What to produce
From the data that follows, set down exactly the lines from the one with "Image resolution: width=817" through the one with "the Search panel", counting both. Pictures stay out.

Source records
───
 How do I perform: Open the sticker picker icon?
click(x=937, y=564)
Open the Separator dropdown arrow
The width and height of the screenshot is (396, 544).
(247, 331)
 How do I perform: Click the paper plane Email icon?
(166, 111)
───
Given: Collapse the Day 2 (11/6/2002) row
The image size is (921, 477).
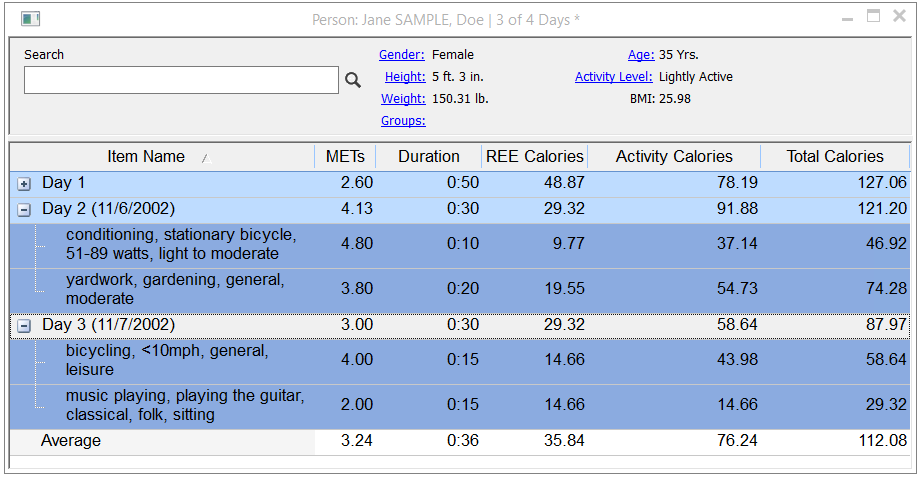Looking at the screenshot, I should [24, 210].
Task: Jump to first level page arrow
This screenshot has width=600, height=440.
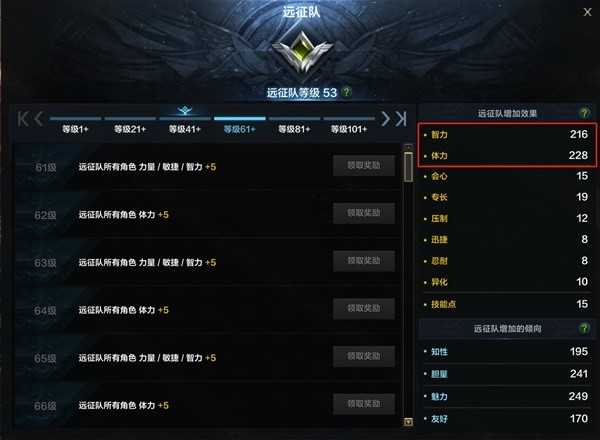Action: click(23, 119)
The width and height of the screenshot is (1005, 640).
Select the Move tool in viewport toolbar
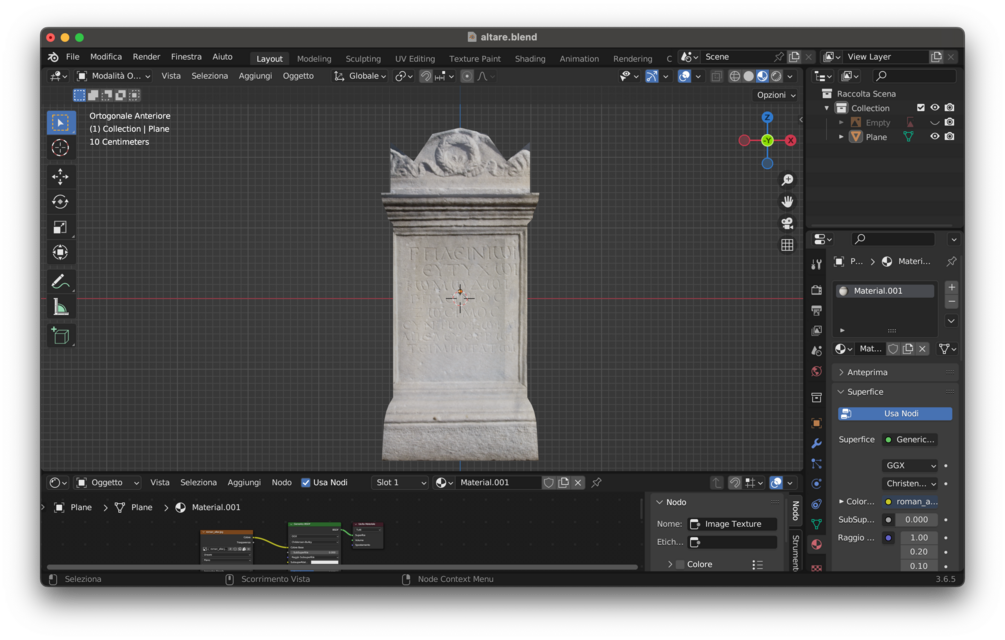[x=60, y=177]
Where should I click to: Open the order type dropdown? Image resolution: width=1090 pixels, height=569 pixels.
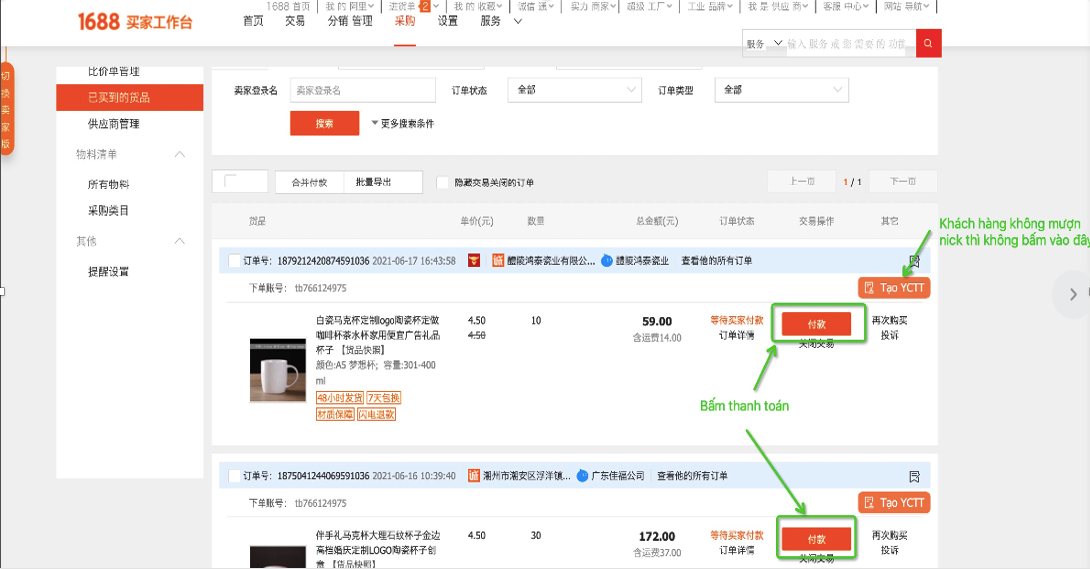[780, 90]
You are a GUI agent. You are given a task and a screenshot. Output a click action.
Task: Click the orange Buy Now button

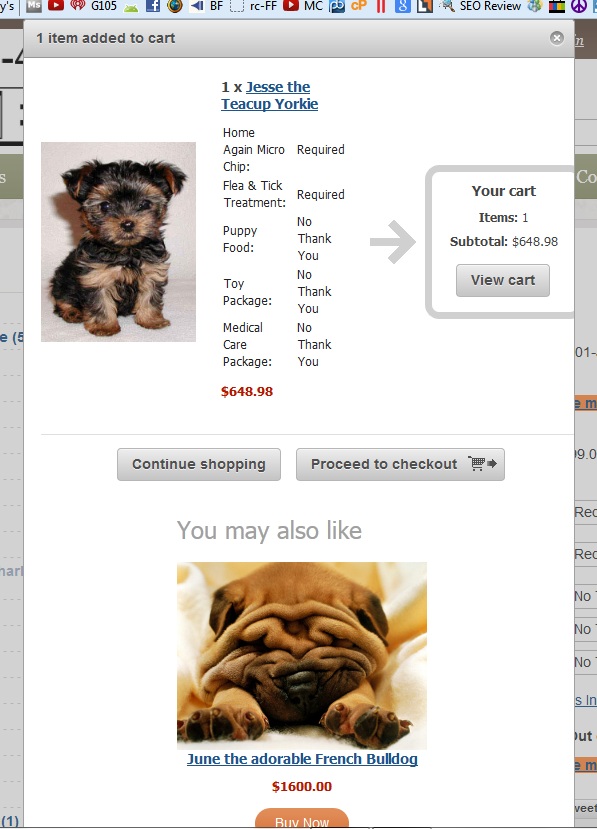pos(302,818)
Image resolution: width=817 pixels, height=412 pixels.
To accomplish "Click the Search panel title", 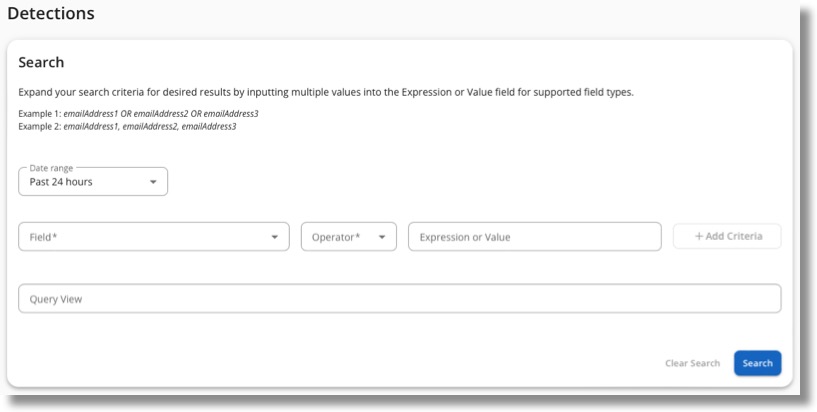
───
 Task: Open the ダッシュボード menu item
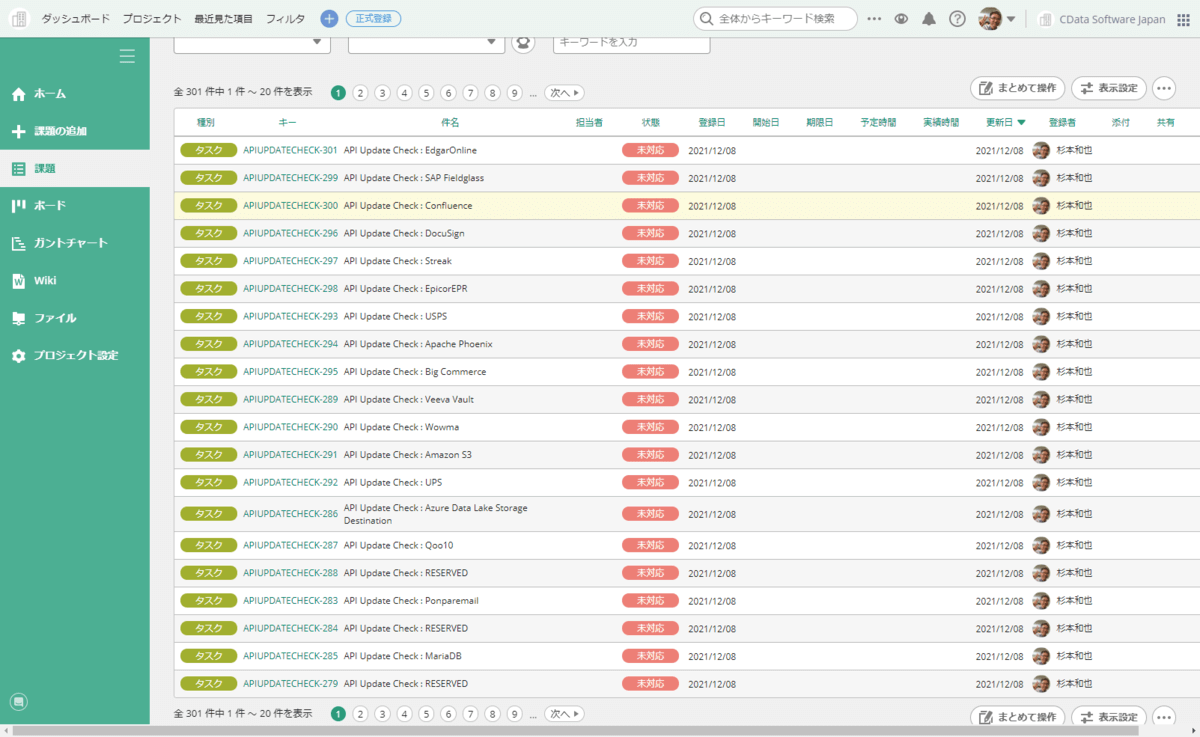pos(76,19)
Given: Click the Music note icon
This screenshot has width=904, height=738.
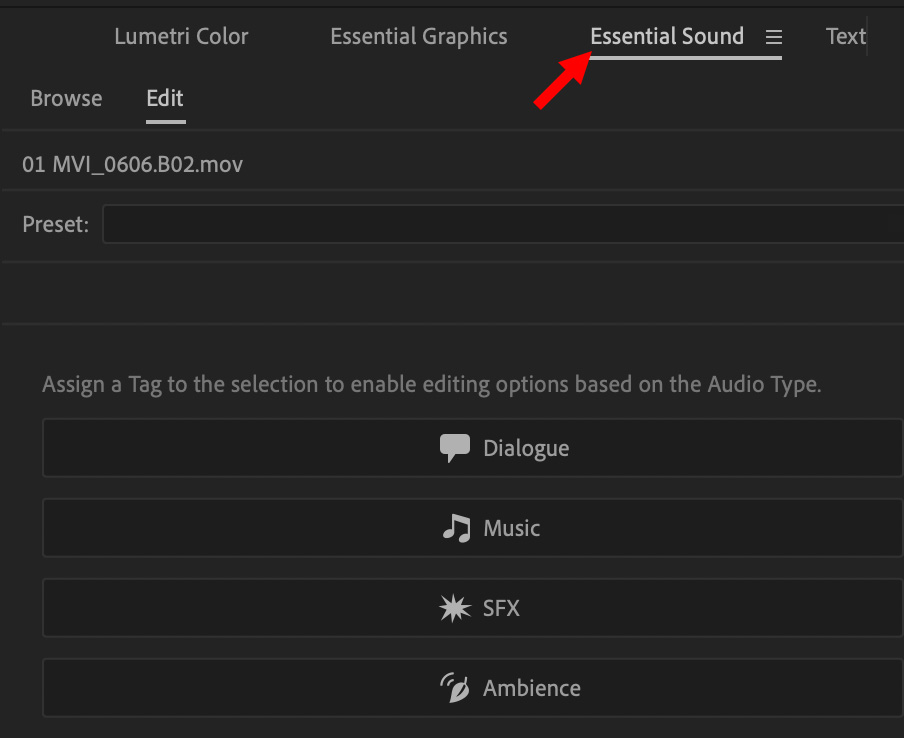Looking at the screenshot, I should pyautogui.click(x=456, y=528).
───
Solution to the exercise
Image resolution: width=817 pixels, height=412 pixels.
To accomplish "Click the Search panel title", 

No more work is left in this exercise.